Exercise:
Please repeat the data from the line containing "You are a computer-use" through the line containing "pyautogui.click(x=915, y=62)", keeping both ends and leaving the pictures out.

Material supplied:
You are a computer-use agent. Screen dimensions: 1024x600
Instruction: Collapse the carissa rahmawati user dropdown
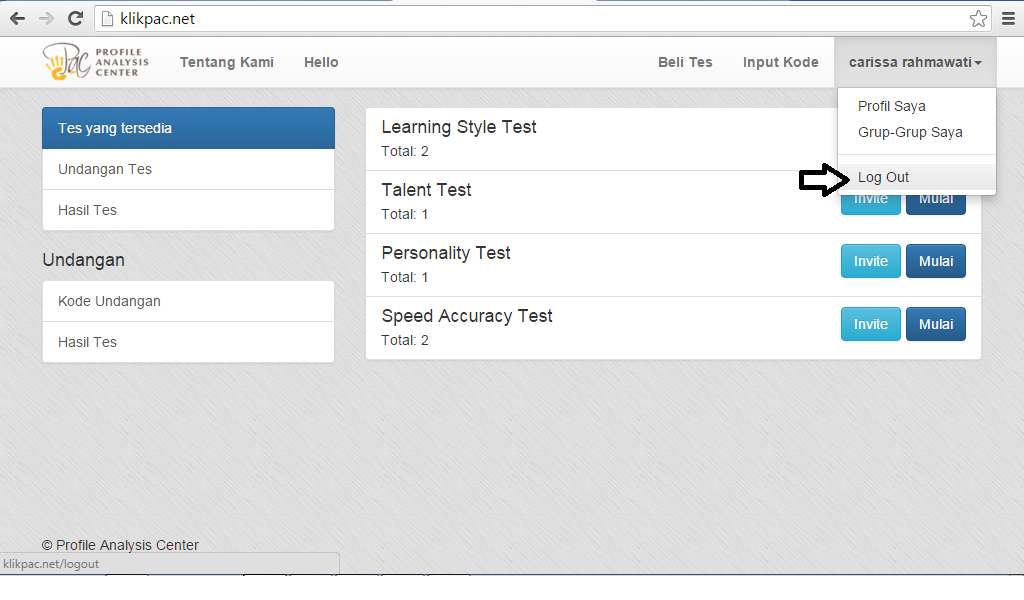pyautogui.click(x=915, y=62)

--

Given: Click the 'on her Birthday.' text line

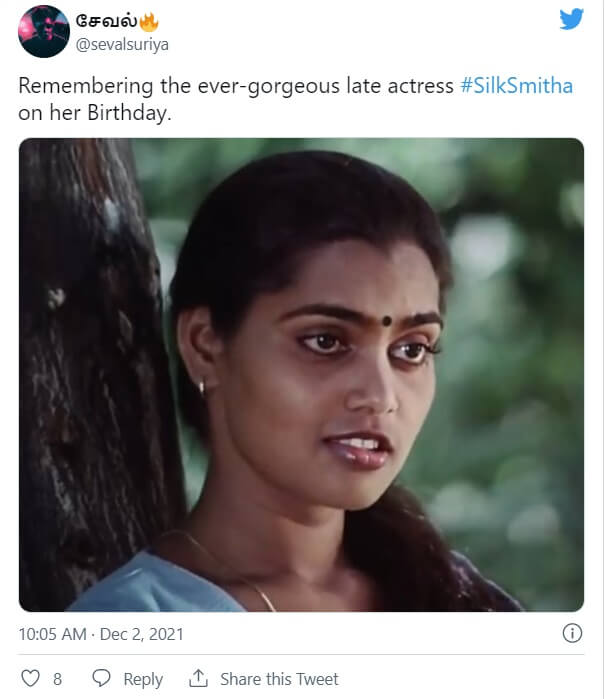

* * *

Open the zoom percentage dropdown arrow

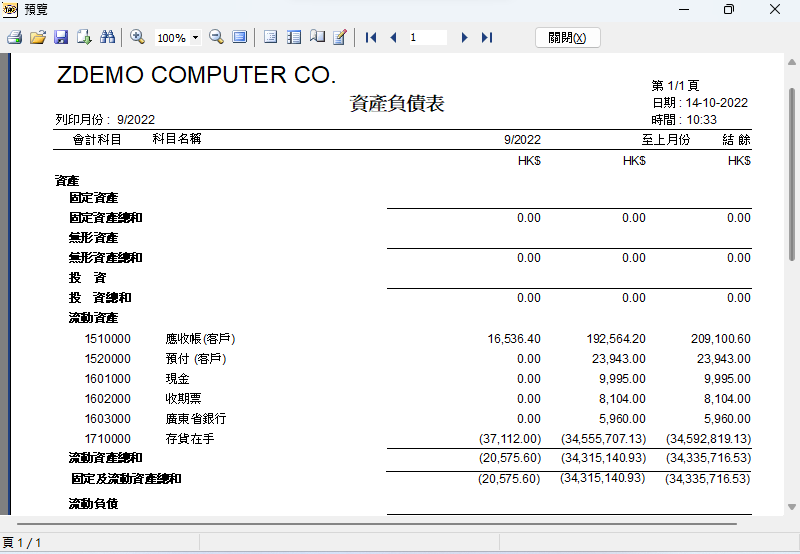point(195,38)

Completed task:
You are a computer-use agent. Screen dimensions: 1024x600
Instruction: Collapse the carissa rahmawati user dropdown
pyautogui.click(x=915, y=62)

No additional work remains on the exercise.